最近、楽天トラベルでも「安い順」にプランを並べると、シニアや学生割引で1円というややこしい部屋ばかり出てくるのが迷惑だ。すかいらーくの激安クーポンも、事故を装ったプロモーションでないだろうか。1,000円超の豪華な御膳など今は頼む気がしないが、こうしてクーポンを眺めていると、いつかうっかり注文してしまうかもしれない。
ガストよりましな夢庵の客層
近所の夢庵は下足を抜いで上がるスタイルだが、部屋がいくつか分かれているおかげで他店より分煙がしっかりしている。ガストやジョナサンの分煙は、完全に仕切られていない雰囲気だけなので、ドリンクコーナーに行くと異様にタバコ臭かったりする。
夢庵がガストより高いのは、料理の内容というより雰囲気代だと思う。お茶やおしぼりは自分で取りに行くセルフサービスなので、ジョナサンより素っ気ない。客層は圧倒的にシニアが多く、ガストで主力の子連れママさんグループやサラリーマンは少ない。
場合によっては高齢者グループの方が騒々しかったりするのだが、見た目的にはまだましだ。平日のフードコートやマクドナルドで感じる、あの殺伐とした雰囲気が夢庵にはない。
なぜか油淋鶏しか出ない
夢庵の場合は日替わりといいつつ3種類しかないので、連日通っても同じメニューに当たる可能性が高い。以前よく通ったワタミグループのミライザカや、チムニー系のはなの舞では、月~金曜まで異なるメニューを用意している。あえてバリエーションを抑えているのも、夢庵ランチが相場より安い理由のひとつだろう。
とはいえ、ここ4回通った日がすべて2番の「若鶏の油淋鶏風ランチ」だったのは謎だ。たまたまハンバーグの食材を切らしていたのだろうか、なぜか鶏の唐揚げばかり続けて食べる羽目になってしまった。
しかも油淋鶏というのはあくまで「風」で、それらしきゴマ油の入ったタレにつけて食べるだけである。そもそも本物の油淋鶏が何なのかわからないので一向に構わないが、たまにはうま煮やハンバーグも試してみたい。
一方、油淋鶏がうれしいのは、おかずの揚げ物がコロッケでなく白身魚である点だ。肉も魚もバランスよく摂取でき、ほうれん草のお浸しもついてくるのがうれしい。特にこだわらなければ、毎日食べても飽きないメニューだ。
生姜焼きランチは日替わりに劣る
さすがに4回連続で油淋鶏はおもしろくない気がして、699円の新商品、生姜焼きランチを頼んでみた。こちらは日替わりの鶏肉が生姜焼きに代わり、揚げ物が省略されるのになぜか100円高くなる。

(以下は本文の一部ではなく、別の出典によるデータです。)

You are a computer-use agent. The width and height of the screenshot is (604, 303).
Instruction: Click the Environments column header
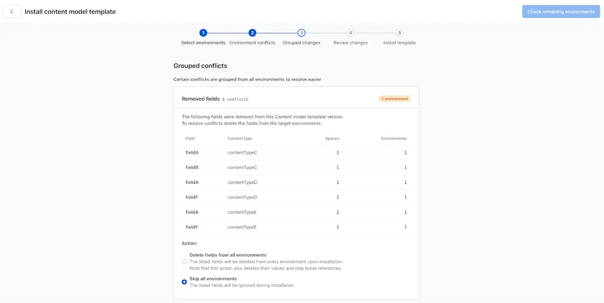click(x=394, y=138)
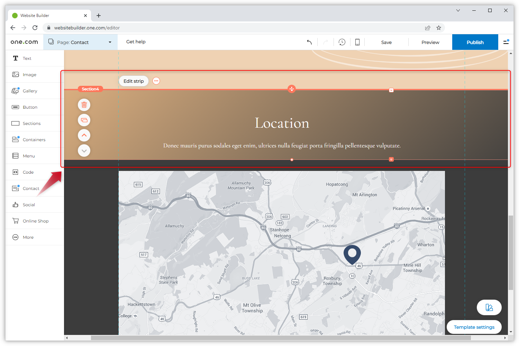This screenshot has width=519, height=346.
Task: Open the top-right hamburger menu
Action: coord(506,42)
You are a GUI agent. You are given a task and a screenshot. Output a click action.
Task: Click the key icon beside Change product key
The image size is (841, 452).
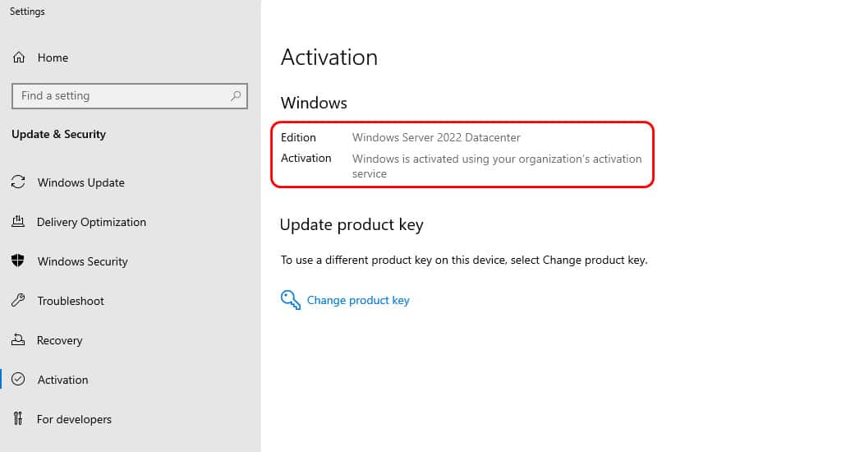click(x=290, y=300)
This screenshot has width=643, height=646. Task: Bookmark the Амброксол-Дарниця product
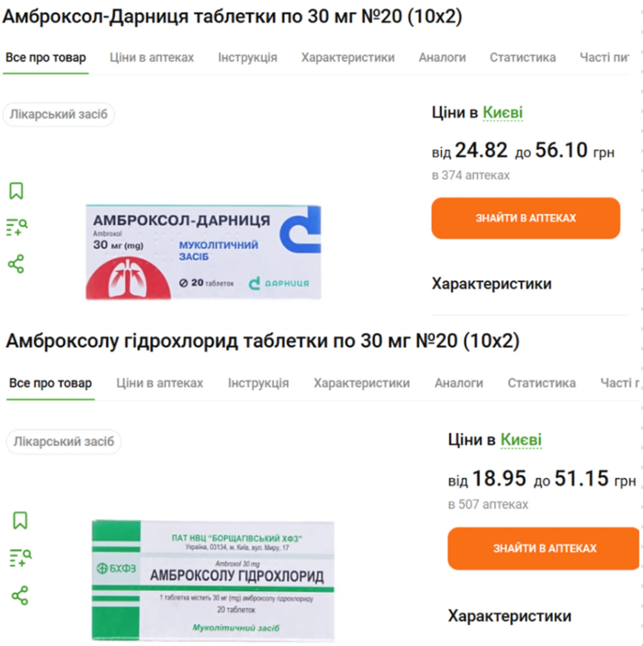16,191
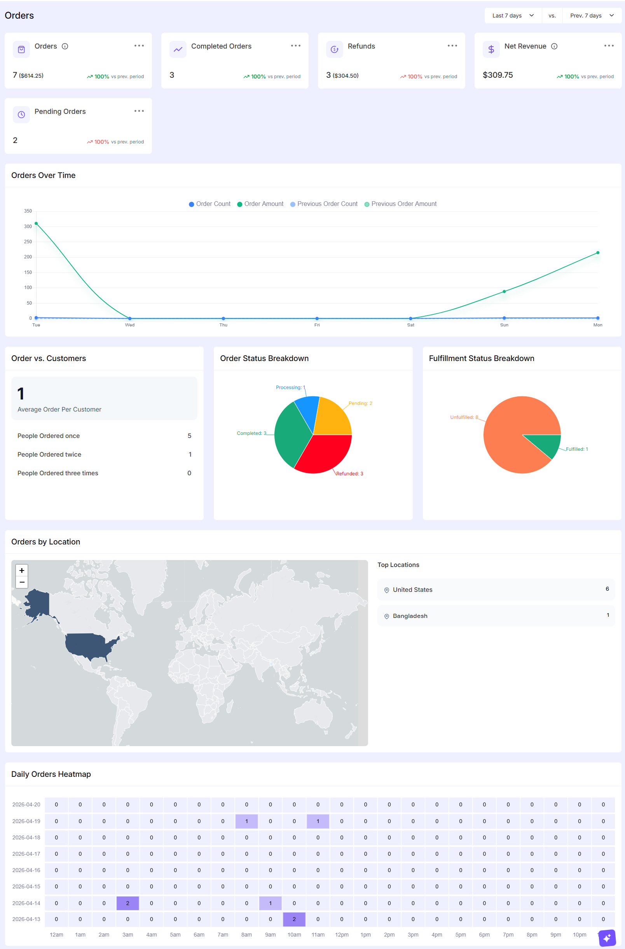Click the Pending Orders clock icon
This screenshot has height=949, width=625.
point(22,115)
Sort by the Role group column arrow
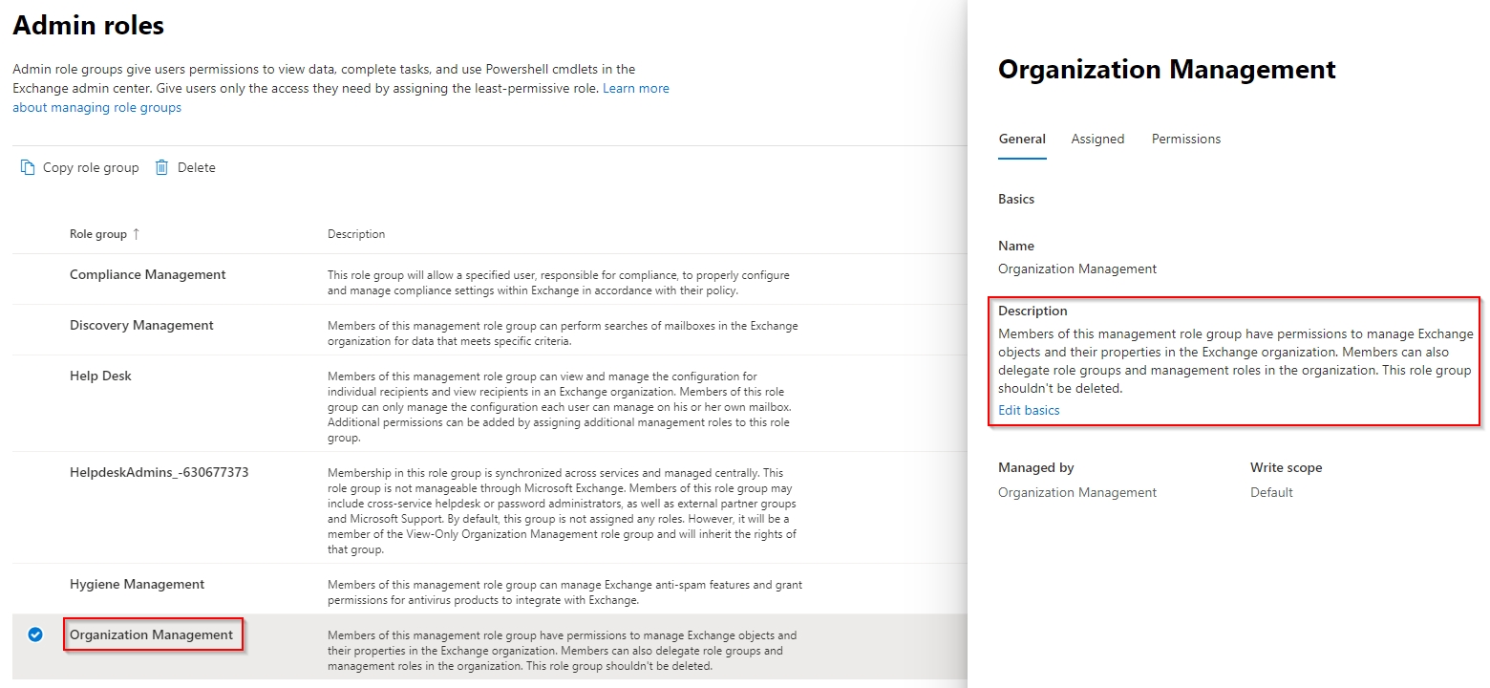Viewport: 1490px width, 688px height. 136,234
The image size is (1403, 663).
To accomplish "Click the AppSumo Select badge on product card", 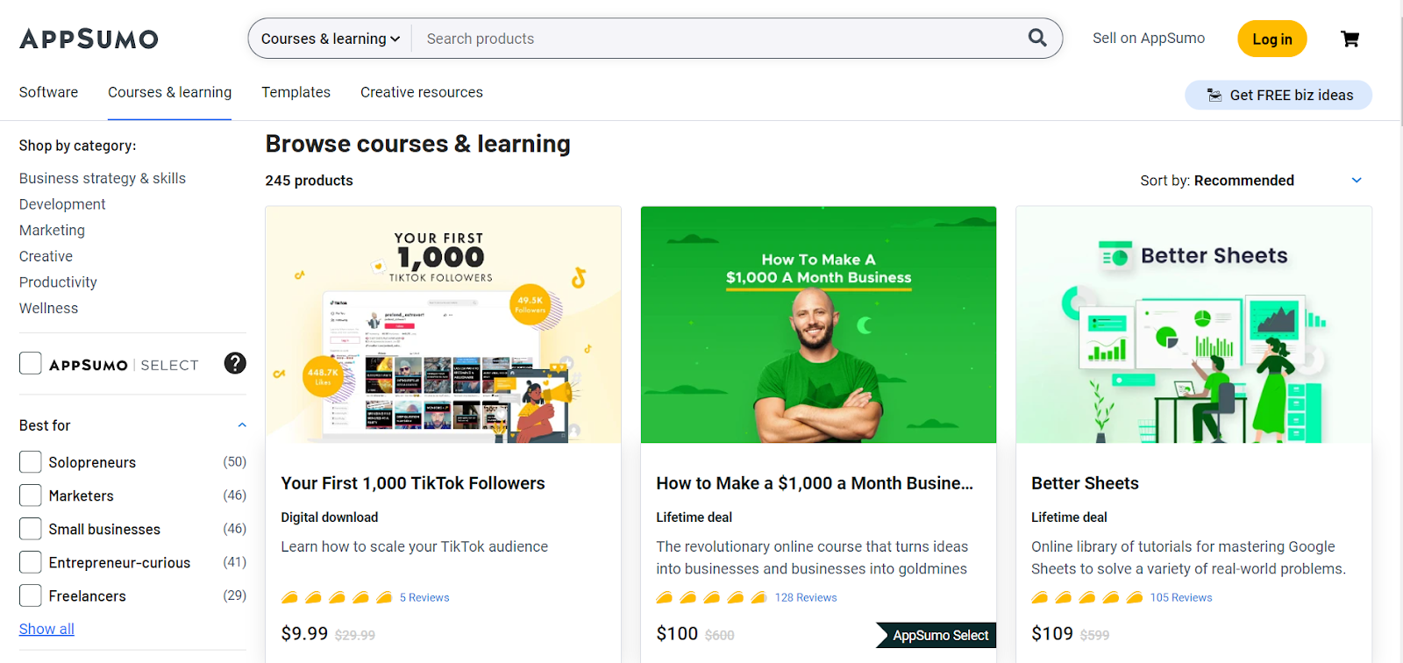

いちおう夢庵だけあって、豚肉にはしっかり生姜焼きの下ごしらえがされている。しかし脇にマヨネーズが添えてあるのは牛丼屋のようでいかにも安っぽい。味も悪くないとはいえ、おかずのバリエーションを比べると、やはり日替わりの方がよかったと思う。
日替わりが揚げ物ばかりの理由
日替わりランチのバリエーションが少ないのは、300円も高くなる週替わり焼魚ランチや、ほかのグランドメニューに誘導しようという作戦なのかもしれない。バーミヤンの日替わりも安いが、これでもかというくらい揚げ物尽くしなので、ほかのヘルシーなメニューを頼みたくなる。
ガストやステーキガストの日替わりに揚げ物が多いのも、同じ理由かもしれない。調理が楽で、食材の質もさほど気にしない揚げ物は貧乏人にぴったり。とにかく腹を膨らませるにはいいが、脂質を抑えたければ高いメニューを頼むしかない。